A recent study (N = 69) found an inverse correlation between telomere length and birth weight groups, with the LGA group having the shortest telomeres and the SGA group having the longest compared to their average weight counterparts [25]. In our study cohort, telomere length for the top 10% in terms of age-adjusted birth weight was longer and not shorter than the other two groups, while the bottom 10% had the shortest telomeres. Our results are in agreement with two other recent studies (N = 54 and 103) using qPCR on cord blood DNA, both reporting that telomere length at birth was longer in larger newborns [26, 27]. Another study (N = 66) found no association with birth weight but the data on telomere length for specific birth weight categories was not presented [28]. Similar to our data, they did not find statistically significant correlation between gestational age and telomere length. Using a different design, a group reported significant positive correlation between intra-pair differences of birth weight and telomere length for monozygotic but not dizygotic twin pairs, and that monozygotic twins with the larger difference in birth weight also have larger difference in telomere length [29]. These results suggest that the in utero environment which affect foetal growth also influences telomere length, and that TL is partly determined by the genetic background as the correlation is only statistically significant in monozygotic twin pairs. Inter-individual genetic variation could explain why some studies (especially those with small samples sizes) did not show correlation with birth weight, as the genetic factors influencing telomere length are largely unknown and thus could not be measured at present.

We previously reported that females have longer telomeres as measured by TRF. The data for qPCR RTL showed a similar trend although the difference was not statistically significant (Table 2). Recently, Wojcicki et al. also reported shorter telomere length at birth for males among Latino infants [27].

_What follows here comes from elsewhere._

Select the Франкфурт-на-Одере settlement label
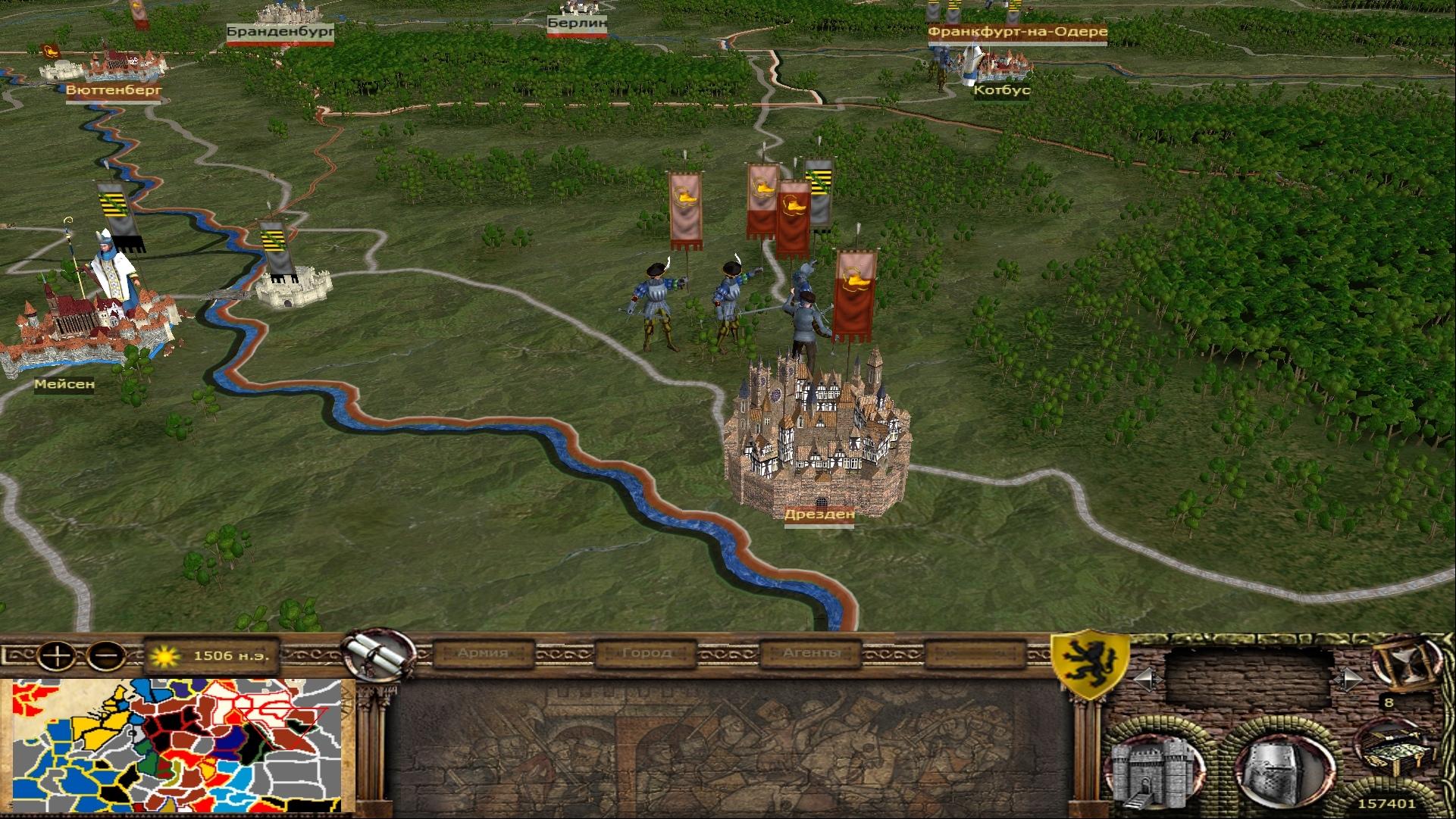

There are several limitations of this study. We do not have the clinical data on the mothers who might have medical conditions that impacted the growth of their foetuses; our data on birth weight and gestational age was collected anonymously and the mothers’ pre-pregnancy weight or body mass index was not available for analysis. We also did not have the DNA from the parents for parental RTL measurement for correlation or adjustment of the newborns’ RTL data. In addition, the qPCR method measures the average TL of all chromosomes in multiple cells, which cannot distinguish whether some cells or chromosomes have some telomeres that are significantly shorter or longer than the rest.

In summary, our RTL results using a medium sized cohort from a single ethnic group show a direct correlation of birth weight with mean qPCR telomere length which measures the true length of the telomere hexamers. As telomere length is a reflection of replicative history, the shorter telomeres could be a reflection of higher cellular turnover during the embryonic period for the newborns that had suboptimal growth. Future work could look into whether there might be a subpopulation of cells with shorter telomeres. The presence of individual chromosomes with much shorter telomeres can be explored using more sensitive methods that directly measure telomere length at the resolution of a single chromosome end.